■ **Consigna 1**:
Responde según el texto sobre Miss Universo:
(a) ¿Dónde quiere explotar la rabia que viene calentando desde anoche?
(b) ¿Quién dijo esta mañana que la belleza de las mujeres caribeñas debía utilizarse como atractivo turístico?
(c) ¿Qué toman las mujeres de los anuncios de las compañías de turismo?
■ **Consigna 2**: Prosigue el texto sobre el concurso de Miss Universo a partir de su última oración.

No soporto
más esta ira.
Siempre he sido de lo más moderada. Dentro del radicalismo silvestre que existe en toda independentista, siempre he evitado caer en fundamentalismos de cualquier tipo. Hasta le he reído las gracias a algún macharrán y he criticado en la intimidad del hogar a una que otra feminista ortodoxa. De hecho, últimamente sólo quiero la paz para el mundo (igual que las Misses y las primeras damas y las princesas) y desconozco cómo me he permitido esta rabia que me viene calentando desde anoche y que esta mañana me quiere explotar donde mejor puede: ante el teclado.
No me da la gana de aceptar que Miss Universo
sea “la digna representante universal de la mujer” como repetía el gringo ese
que estaba de maestro de ceremonia en el concurso de Miss Universo. Tampoco me
da la gana de aceptar que Cynthia Olavarría haya hecho una “digna
representación de la mujer puertorriqueña” como repiten todos (y todas) los que
tocan el tema en la radio, en la prensa, en la televisión, en la esquina.
Espero que mi madre, donde sea que esté, no haya interrumpido su paz, el eterno
descanso ese del que hablan, escuchando esas imbecilidades.
Tampoco me da la gana de aceptar que la belleza
de las mujeres caribeñas deba utilizarse como atractivo turístico como dijo un
periodista de mucho renombre esta mañana (no que no lo hayan hecho ya. Sólo hay
que ver esos anuncios de las compañías de turismo con mujeres esbeltas y sólo
un tin morenitas tomando piña colada frente al inmenso mar azul).
Los concursos son los concursos y me imagino
que la mayoría de las mujeres que participa en ellos no se da cuenta o no le
interesa o no cree que éstos perpetúan la estigmatización, la subestimación, estupidización y todos los ‘ción’ no sólo de ellas sino de todas las mujeres del
mundo. Lamentablemente, es la vía que toman muchas jóvenes para coronar sus
sueños de ser modelos, estrellas de la televisión, actrices, cantantes, ¡Hasta
periodistas!

■ **Registros del conjunto**:
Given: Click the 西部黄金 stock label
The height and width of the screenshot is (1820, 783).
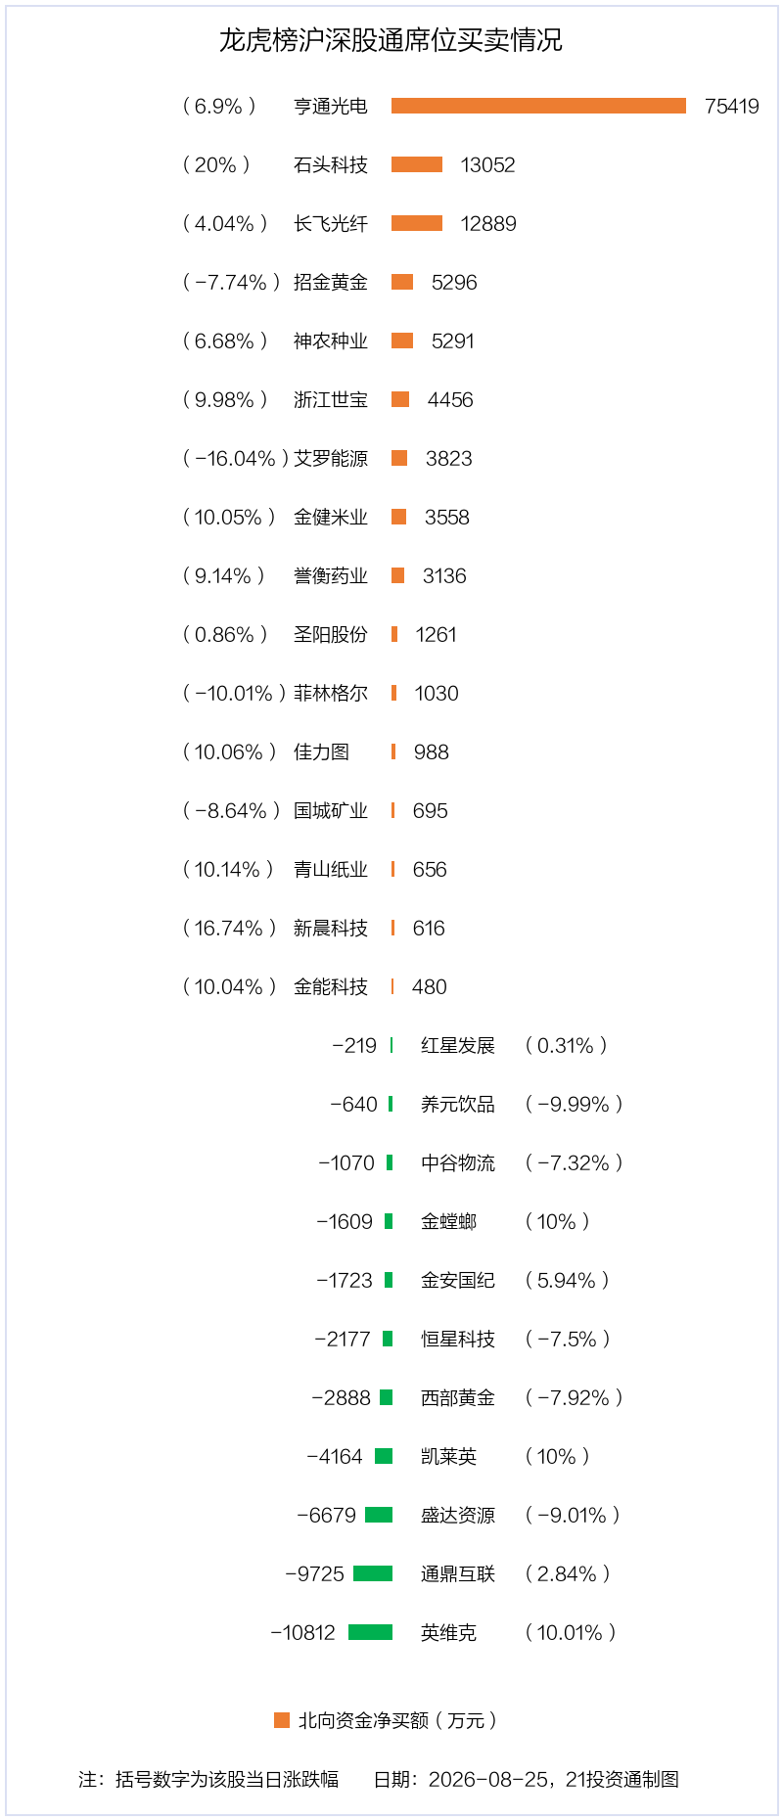Looking at the screenshot, I should pos(458,1397).
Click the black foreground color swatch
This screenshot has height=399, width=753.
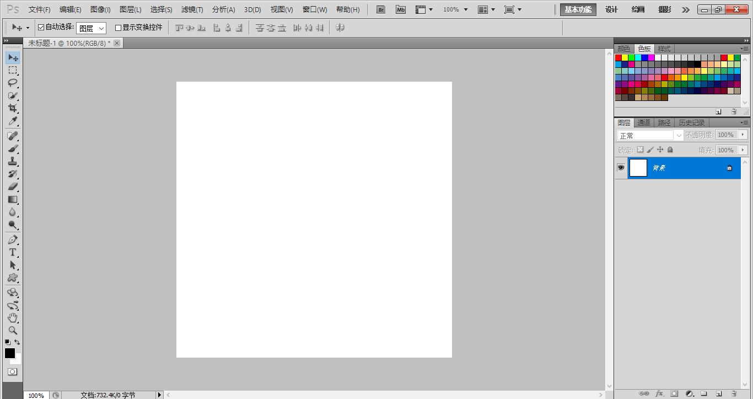coord(9,353)
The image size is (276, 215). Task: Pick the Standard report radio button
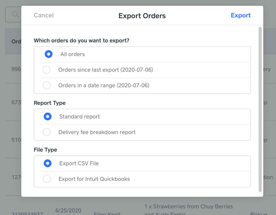(x=48, y=117)
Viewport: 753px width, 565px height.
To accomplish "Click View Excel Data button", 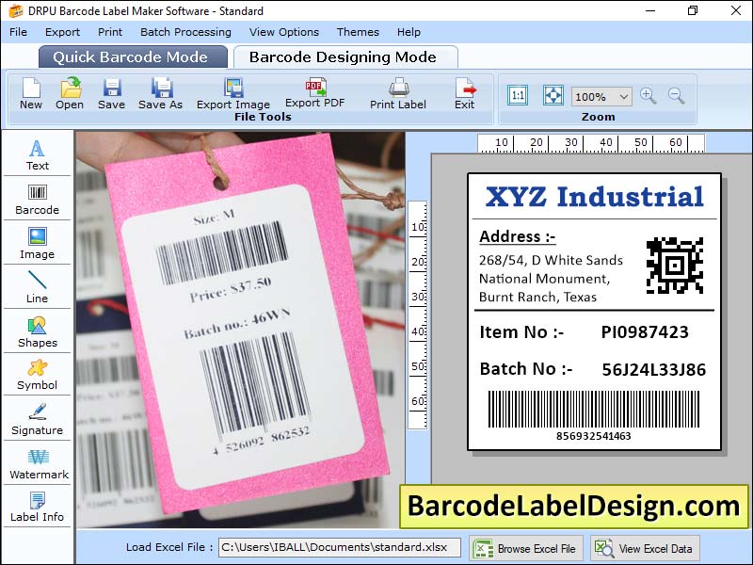I will (646, 547).
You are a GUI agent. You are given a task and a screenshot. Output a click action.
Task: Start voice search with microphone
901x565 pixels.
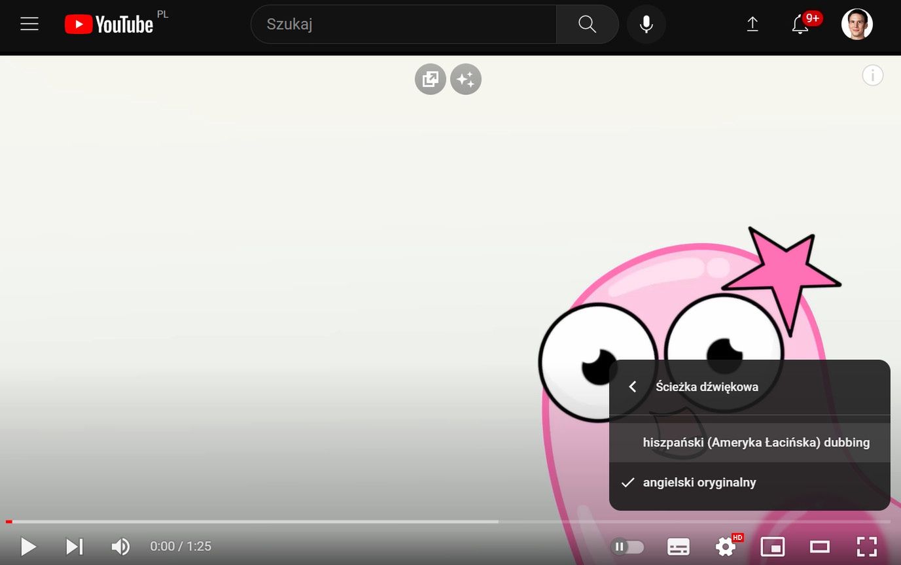coord(646,24)
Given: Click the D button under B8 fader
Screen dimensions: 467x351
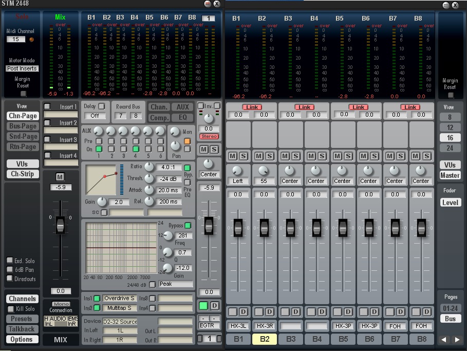Looking at the screenshot, I should click(426, 311).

■ **Respuesta esperada 1**:
(a) Ante el teclado.
(b) Un periodista de mucho renombre.
(c) Piña colada.

■ **Respuesta esperada 2**:
Sin embargo, no es sólo la mera existencia del
concurso lo que me revienta sino las reacciones de los politólogos mañaneros y
otros periodistas alabando la participación de la “beldad boricua” (¿alguien
alguna vez utiliza esa palabra para algo que no sea una Miss?). No sólo la
alaban físicamente, lo cual no me resultaría malo. La chica es muy bonita y
todo lo que quieran. Esta mañana (escribo esto un día después del concurso) la
alababan, veneraban, la felicitaban reiteradas veces por su “brillante
participación”, por su “gran respuesta” a la pregunta de rigor que hacen a las
últimas cinco finalistas.
Si la vergüenza me quería matar anoche… Lo
siento pero no puedo evitarlo. Seré reaccionaria, conservadora, los posmodernos
que me llamen como quieran pero, mientras la veía contestar la pregunta sobre
qué frustración en su vida le había servido más como aprendizaje, me preguntaba
qué pensarían las cientos de miles de mujeres que recientemente perdieron a sus
hijos, a sus esposos, a sus amigas, a sus madres, en el tsunami que tomó desprevenida
a Tailandia (país donde se celebró el concurso) y otros países vecinos en plena
Navidad pasada.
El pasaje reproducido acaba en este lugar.